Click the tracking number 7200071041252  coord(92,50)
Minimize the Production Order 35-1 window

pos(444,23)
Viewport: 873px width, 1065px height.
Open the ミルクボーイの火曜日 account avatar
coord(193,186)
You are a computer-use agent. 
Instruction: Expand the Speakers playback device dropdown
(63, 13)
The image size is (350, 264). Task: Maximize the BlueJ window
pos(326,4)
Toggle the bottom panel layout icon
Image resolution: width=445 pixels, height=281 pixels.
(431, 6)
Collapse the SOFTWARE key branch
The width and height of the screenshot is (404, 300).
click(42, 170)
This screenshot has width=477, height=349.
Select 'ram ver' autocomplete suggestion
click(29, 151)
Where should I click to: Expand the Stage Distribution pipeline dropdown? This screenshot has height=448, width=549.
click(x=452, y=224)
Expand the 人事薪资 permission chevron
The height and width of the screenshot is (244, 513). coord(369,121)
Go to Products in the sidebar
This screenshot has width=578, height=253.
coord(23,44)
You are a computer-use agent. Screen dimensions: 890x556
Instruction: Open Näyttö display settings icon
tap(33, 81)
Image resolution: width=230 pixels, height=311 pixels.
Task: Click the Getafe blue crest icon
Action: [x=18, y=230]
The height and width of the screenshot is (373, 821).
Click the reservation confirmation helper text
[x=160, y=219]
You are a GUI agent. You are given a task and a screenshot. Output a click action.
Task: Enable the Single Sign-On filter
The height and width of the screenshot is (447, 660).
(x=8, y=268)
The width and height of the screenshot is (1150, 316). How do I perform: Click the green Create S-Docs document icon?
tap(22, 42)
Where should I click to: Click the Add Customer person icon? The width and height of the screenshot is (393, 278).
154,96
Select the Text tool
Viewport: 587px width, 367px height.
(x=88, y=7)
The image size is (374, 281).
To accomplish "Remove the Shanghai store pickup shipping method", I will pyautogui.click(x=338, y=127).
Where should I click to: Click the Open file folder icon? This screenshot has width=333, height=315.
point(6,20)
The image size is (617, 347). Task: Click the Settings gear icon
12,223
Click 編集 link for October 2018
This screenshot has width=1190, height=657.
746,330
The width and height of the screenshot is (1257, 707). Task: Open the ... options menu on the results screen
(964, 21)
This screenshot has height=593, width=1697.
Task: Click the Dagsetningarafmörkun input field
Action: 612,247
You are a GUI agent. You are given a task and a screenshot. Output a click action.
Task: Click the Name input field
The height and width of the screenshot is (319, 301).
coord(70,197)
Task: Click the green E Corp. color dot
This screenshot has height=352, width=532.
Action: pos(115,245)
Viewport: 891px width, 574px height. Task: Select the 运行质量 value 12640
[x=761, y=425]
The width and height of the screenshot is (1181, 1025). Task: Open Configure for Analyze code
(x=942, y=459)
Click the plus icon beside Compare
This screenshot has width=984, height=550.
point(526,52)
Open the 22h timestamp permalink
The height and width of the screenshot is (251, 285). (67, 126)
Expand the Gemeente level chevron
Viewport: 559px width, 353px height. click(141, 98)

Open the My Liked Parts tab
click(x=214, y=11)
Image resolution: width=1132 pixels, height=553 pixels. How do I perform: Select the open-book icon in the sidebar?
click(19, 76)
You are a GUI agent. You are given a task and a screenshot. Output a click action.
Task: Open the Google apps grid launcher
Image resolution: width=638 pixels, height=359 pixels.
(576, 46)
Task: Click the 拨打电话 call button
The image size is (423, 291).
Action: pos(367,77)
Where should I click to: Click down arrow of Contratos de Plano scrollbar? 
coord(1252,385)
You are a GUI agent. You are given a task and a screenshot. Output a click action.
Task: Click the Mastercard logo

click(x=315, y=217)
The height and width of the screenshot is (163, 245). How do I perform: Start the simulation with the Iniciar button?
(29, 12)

What you have to do:
Give back the material above exactly as it was given.

Written answer:
Click the tracking number 7200071041252  coord(92,50)
Minimize the Production Order 35-1 window

pos(444,23)
Viewport: 873px width, 1065px height.
Open the ミルクボーイの火曜日 account avatar
coord(193,186)
You are a computer-use agent. 
Instruction: Expand the Speakers playback device dropdown
(63, 13)
The image size is (350, 264). Task: Maximize the BlueJ window
pos(326,4)
Toggle the bottom panel layout icon
Image resolution: width=445 pixels, height=281 pixels.
(431, 6)
Collapse the SOFTWARE key branch
The width and height of the screenshot is (404, 300).
click(42, 170)
This screenshot has width=477, height=349.
Select 'ram ver' autocomplete suggestion
click(29, 151)
Where should I click to: Expand the Stage Distribution pipeline dropdown? This screenshot has height=448, width=549.
click(x=452, y=224)
Expand the 人事薪资 permission chevron
The height and width of the screenshot is (244, 513). coord(369,121)
Go to Products in the sidebar
This screenshot has width=578, height=253.
coord(23,44)
You are a computer-use agent. Screen dimensions: 890x556
Instruction: Open Näyttö display settings icon
tap(33, 81)
Image resolution: width=230 pixels, height=311 pixels.
Task: Click the Getafe blue crest icon
Action: [x=18, y=230]
The height and width of the screenshot is (373, 821).
Click the reservation confirmation helper text
[x=160, y=219]
You are a GUI agent. You are given a task and a screenshot. Output a click action.
Task: Enable the Single Sign-On filter
The height and width of the screenshot is (447, 660).
(x=8, y=268)
The width and height of the screenshot is (1150, 316). How do I perform: Click the green Create S-Docs document icon?
tap(22, 42)
Where should I click to: Click the Add Customer person icon? The width and height of the screenshot is (393, 278).
154,96
Select the Text tool
Viewport: 587px width, 367px height.
(x=88, y=7)
The image size is (374, 281).
To accomplish "Remove the Shanghai store pickup shipping method", I will pyautogui.click(x=338, y=127).
Where should I click to: Click the Open file folder icon? This screenshot has width=333, height=315.
point(6,20)
The image size is (617, 347). Task: Click the Settings gear icon
12,223
Click 編集 link for October 2018
This screenshot has width=1190, height=657.
746,330
The width and height of the screenshot is (1257, 707). Task: Open the ... options menu on the results screen
(964, 21)
This screenshot has height=593, width=1697.
Task: Click the Dagsetningarafmörkun input field
Action: 612,247
You are a GUI agent. You are given a task and a screenshot. Output a click action.
Task: Click the Name input field
The height and width of the screenshot is (319, 301).
coord(70,197)
Task: Click the green E Corp. color dot
This screenshot has height=352, width=532.
Action: pos(115,245)
Viewport: 891px width, 574px height. Task: Select the 运行质量 value 12640
[x=761, y=425]
The width and height of the screenshot is (1181, 1025). Task: Open Configure for Analyze code
(x=942, y=459)
Click the plus icon beside Compare
This screenshot has width=984, height=550.
point(526,52)
Open the 22h timestamp permalink
The height and width of the screenshot is (251, 285). (67, 126)
Expand the Gemeente level chevron
Viewport: 559px width, 353px height. click(141, 98)

Open the My Liked Parts tab
click(x=214, y=11)
Image resolution: width=1132 pixels, height=553 pixels. How do I perform: Select the open-book icon in the sidebar?
click(19, 76)
You are a GUI agent. You are given a task and a screenshot. Output a click action.
Task: Open the Google apps grid launcher
Image resolution: width=638 pixels, height=359 pixels.
(576, 46)
Task: Click the 拨打电话 call button
The image size is (423, 291).
Action: pos(367,77)
Where should I click to: Click down arrow of Contratos de Plano scrollbar? 
coord(1252,385)
You are a GUI agent. You are given a task and a screenshot. Output a click action.
Task: Click the Mastercard logo

click(x=315, y=217)
The height and width of the screenshot is (163, 245). How do I perform: Start the simulation with the Iniciar button?
(29, 12)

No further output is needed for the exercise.